▶ [What you have to do]:
Whenever a line in the listing contains "agent", copy that line.

▶ [Supplied material]:
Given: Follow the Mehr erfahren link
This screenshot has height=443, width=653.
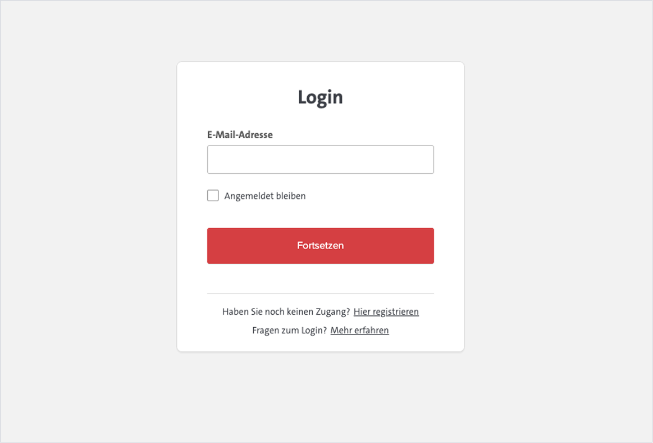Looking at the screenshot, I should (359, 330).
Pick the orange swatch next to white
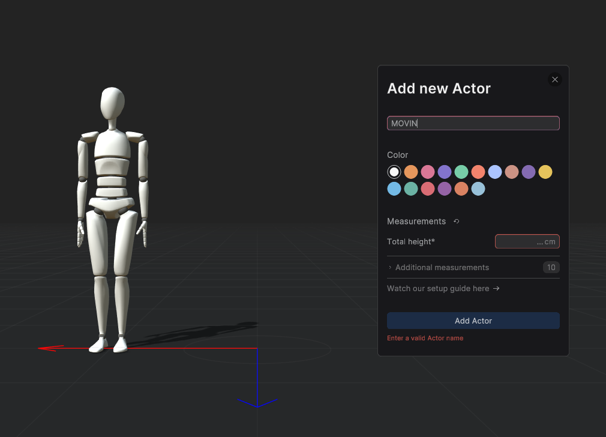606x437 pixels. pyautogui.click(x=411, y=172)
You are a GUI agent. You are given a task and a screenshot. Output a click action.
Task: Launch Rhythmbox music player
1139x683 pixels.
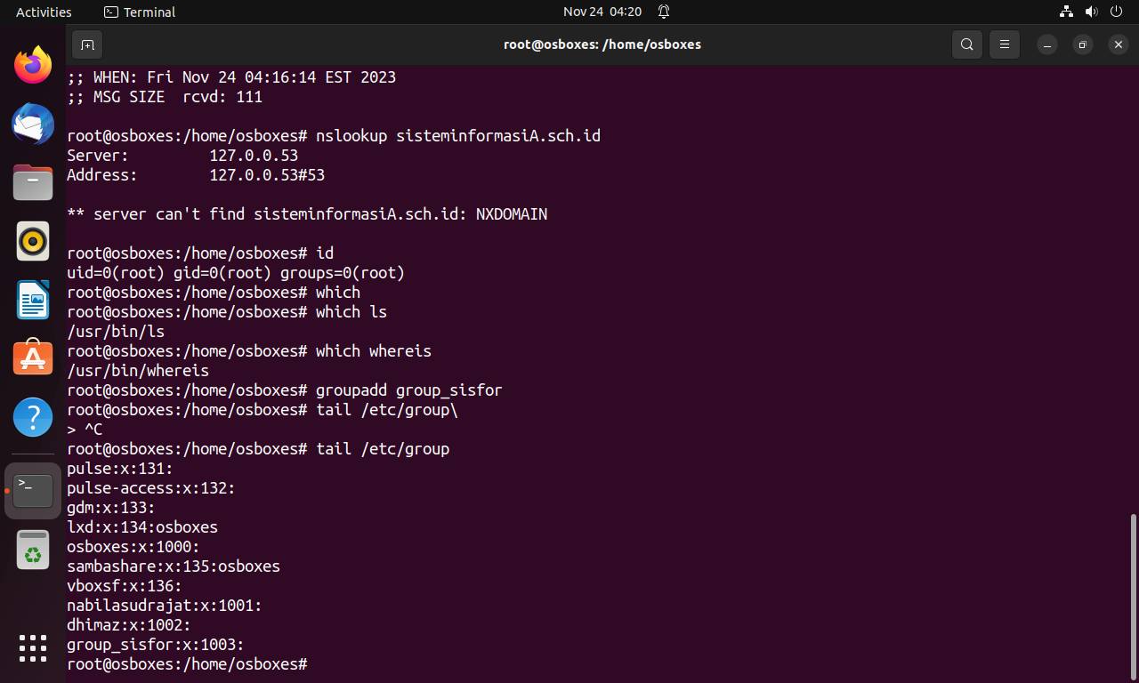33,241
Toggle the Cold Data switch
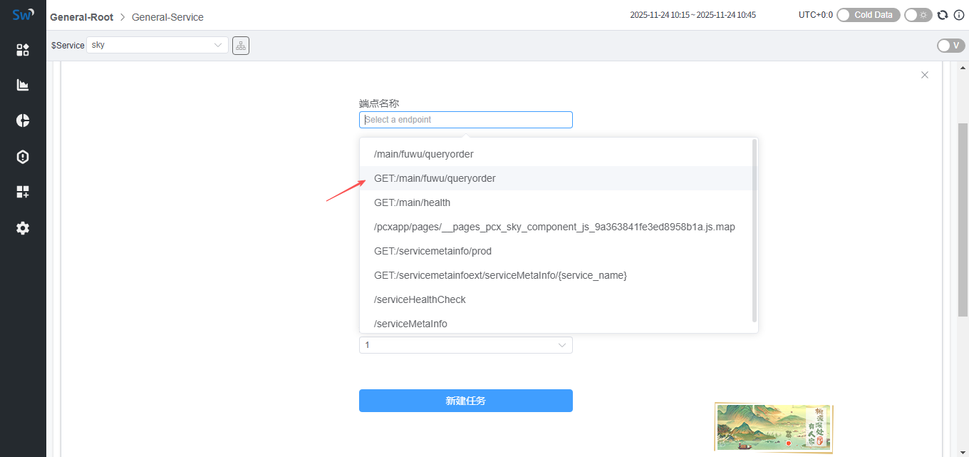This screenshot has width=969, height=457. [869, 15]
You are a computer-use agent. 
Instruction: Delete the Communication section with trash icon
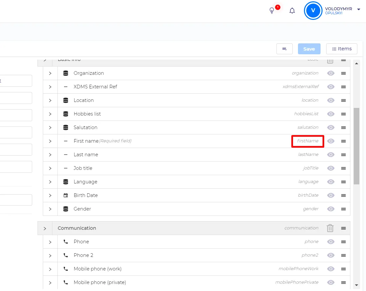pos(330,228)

==

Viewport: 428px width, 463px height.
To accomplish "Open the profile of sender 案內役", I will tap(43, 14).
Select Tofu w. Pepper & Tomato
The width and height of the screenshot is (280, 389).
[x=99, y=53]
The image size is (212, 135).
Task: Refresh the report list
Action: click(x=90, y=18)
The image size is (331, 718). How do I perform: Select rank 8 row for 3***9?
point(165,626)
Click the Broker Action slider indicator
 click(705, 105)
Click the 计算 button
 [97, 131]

▶ [Exercise result]:
You are a GUI agent. You are given a task and a screenshot. Output a click action.
You are a computer-use agent. 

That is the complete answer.